A Novel Bromodomain Inhibitor Reverses HIV-1 Latency through Specific Binding with BRD4 to Promote Tat and P-TEFb Association

Although combinatory antiretroviral therapy (cART) is effective to reduce HIV-1 viremia, it does not eliminate HIV-1 infection. HIV-1 remains latent with the presence of cART, impeding the cure of HIV-1/AIDS. Recently, latency-reversing agents (LRAs) have been developed to purge latent HIV-1, providing an intriguing strategy for eradication of residual, latent viral reservoirs. Our earlier studies show that the first-generation, methyl-triazolo bromodomain and extra-terminal domain inhibitor (BETi), JQ1, facilitates the reversal of HIV-1 latency.
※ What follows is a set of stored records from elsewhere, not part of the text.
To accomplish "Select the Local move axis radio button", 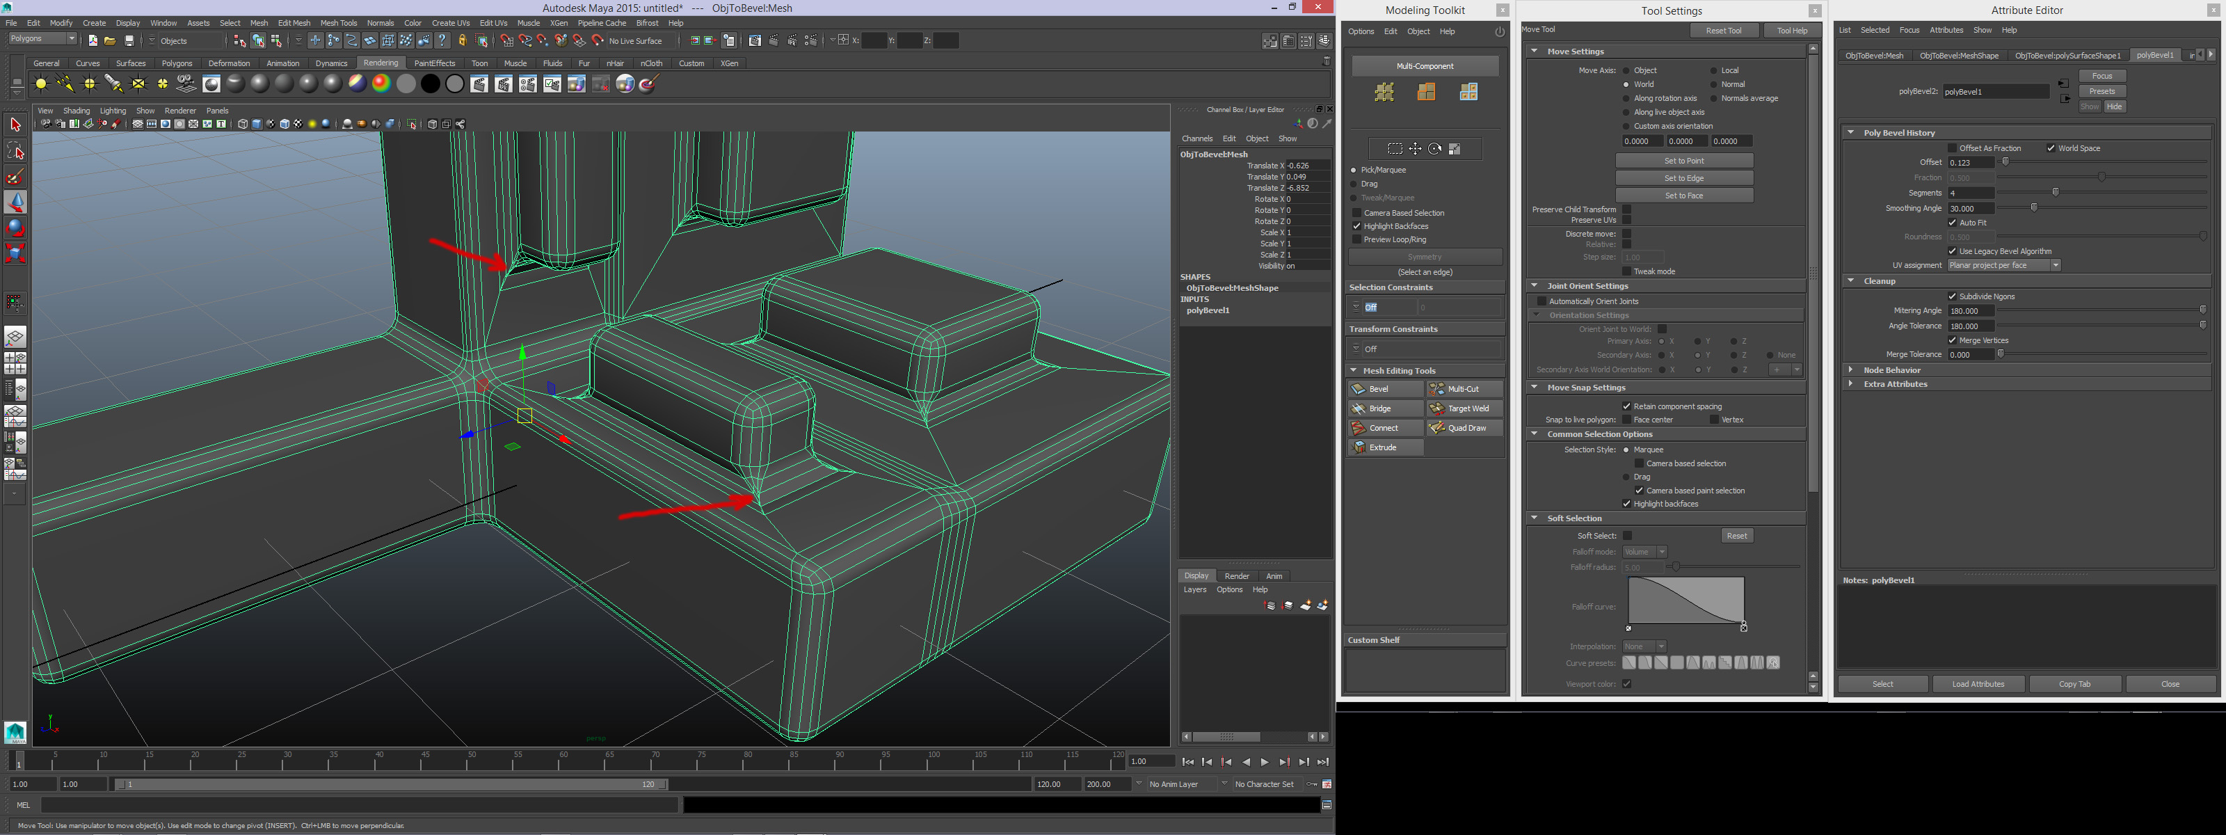I will 1714,71.
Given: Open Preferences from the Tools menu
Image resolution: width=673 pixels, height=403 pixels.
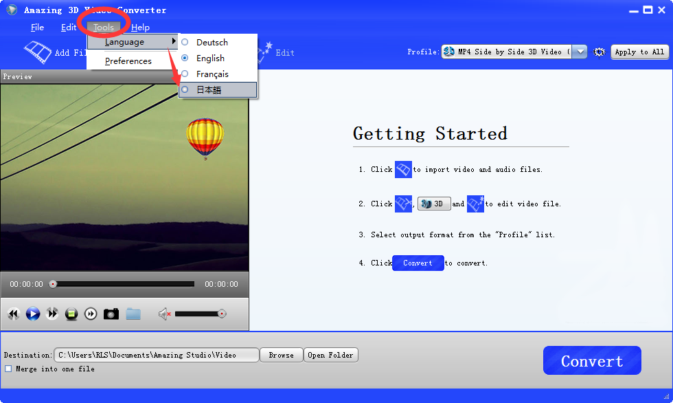Looking at the screenshot, I should coord(128,61).
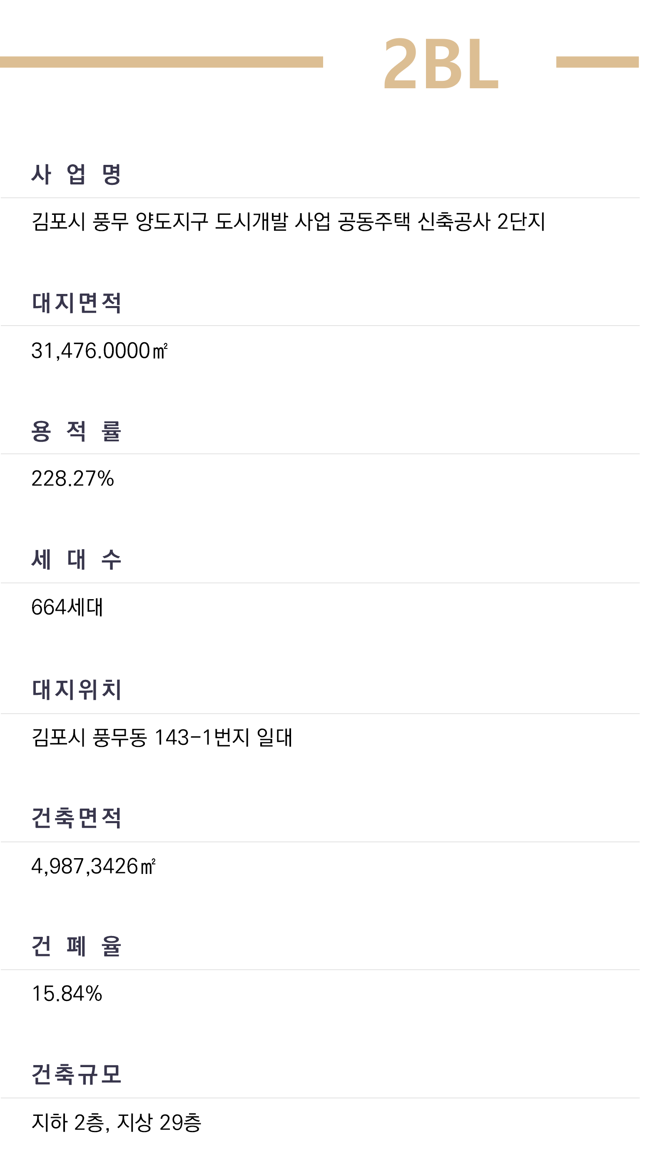The width and height of the screenshot is (645, 1150).
Task: Click the address 김포시 풍무동 143-1번지 일대
Action: point(162,737)
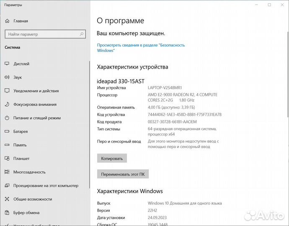Go to Многозадачность in sidebar
This screenshot has height=226, width=289.
[x=29, y=172]
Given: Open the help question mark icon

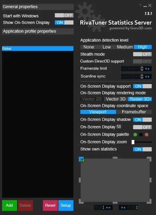Looking at the screenshot, I should [x=140, y=6].
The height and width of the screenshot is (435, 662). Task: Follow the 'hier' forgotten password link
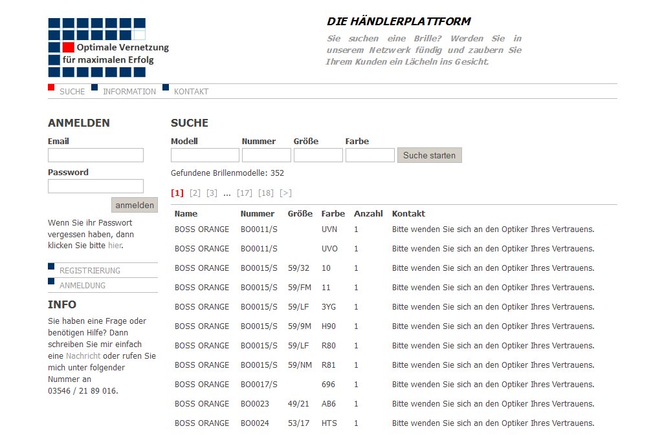click(x=115, y=246)
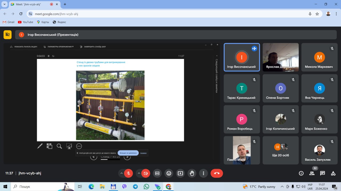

BETis have recently emerged as a new class of compounds that are promising for HIV-1 “shock and kill” eradication approach. However, due to the stochastic effcts of HIV-1 reactivation (Ho et al, Cell, 2013), JQ1 only modestly reverses HIV-1 latency as a single drug, which complicates the study of the underlining mechanisms. Thus, BETis, which are more potent, easier for synthesis, and with more structural diversity, are currently under active development. One such compound is UMB-32, a novel second-generation, 3,5-dimethylisoxazole BETi based on an imidazo[1,2-a]pyrazine scaffold. We screened 37 UMB-32 derivatives and identified that UMB-136 consistently reactivates HIV-1 in multiple cell models of HIV-1 latency with better efficiency than JQ1 and UMB-32. UMB-136 enhances HIV-1 Tat-LTR mediated transcription and increases HIV-1 viral production. Furthermore, UMB-136 enhances the latency-reversing effect of PKC agonists (prostratin, bryostatin-1) in CD8-depleted PBMCs containing HIV-1 latent reservoirs. Thus, our results illustrate that structurally improved BETis, such as UMB-136, would be useful as promising LRAs for HIV-1 eradication.